タレントの酒井若菜さん(29)のブログが評判を呼んでいる。演出家のテリー伊藤さん(59)がしてくれたことを語る内容が、「泣かせる」というのだ。そして、それを伝える文章の上手さ、雰囲気もうけている。
話題となっているのは、酒井さんが2009年11月23日に書いたブログ記事「心がおぼつかない夜に」だ。なかなか寝付けなかった数か月前のある夜、たまたまつけた深夜のNHKテレビ番組がきっかけで、思い出すことがあった。
黒子役に「あなたはどう思う?」
テレビ番組では、ファッションデザイナーが作った洋服を審査する場面が流れていた。この時、ある審査員が「良かったな。ほんとに、良かったな」と何度も声をかけているのを見て、もらい泣きしてしまった。「私もこの人に、良かったな、と言われたことがある」と思い至ったからだ。その人物こそ、演出家のテリー伊藤さんだった。
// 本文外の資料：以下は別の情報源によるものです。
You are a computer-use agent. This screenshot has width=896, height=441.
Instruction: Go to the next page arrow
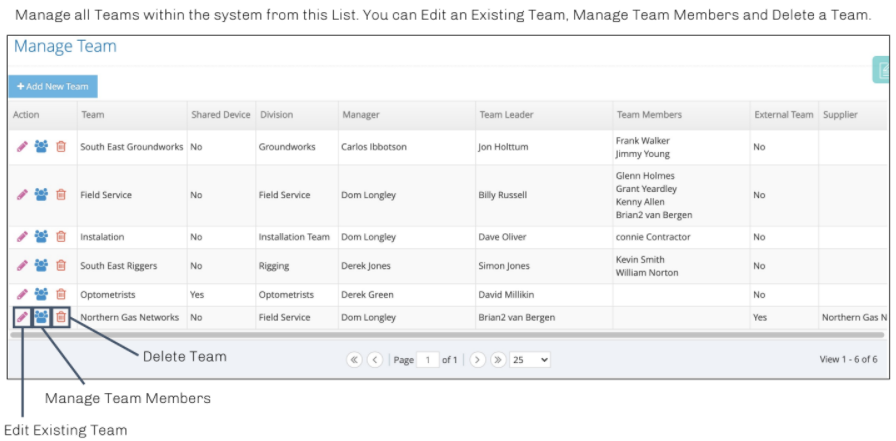click(477, 360)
酒井さんは「今となってはご存知のかたは少ないと思いますが、私の芸能界の育ての親は、テリーさんです」として、いくつかのエピソードを語りはじめる――。
エキストラの仕事と平行して、グラビアの仕事を始めたばかりの10年前のことだ。テリーさん司会の深夜番組で「番組アシスタント」になることが決まった。その仕事は収録中、ホワイトボードにメモを記載したり、資料を配付したりする、いわば「黒子」役である。基本的にはテレビに映ることもない。黙々とホワイトボードに向かう収録が続いていたのが、ある日突然、テリーさんは「あなたはどう思う?」と話をふってきたのだ。
話をふること自体、あり得ないことだった。ところが、自分なりの考えを述べる酒井さんを気に入ったテリーさんは「今日から、若菜の席は、俺の隣りな」「この子、面白いよ。間違いないから」と勧めてくれた。その結果、MCアシスタントとして起用されることになったのだ。「そんな例、いまだに聞いたことありません」。周囲のスタッフも戸惑ったほどだったらしい。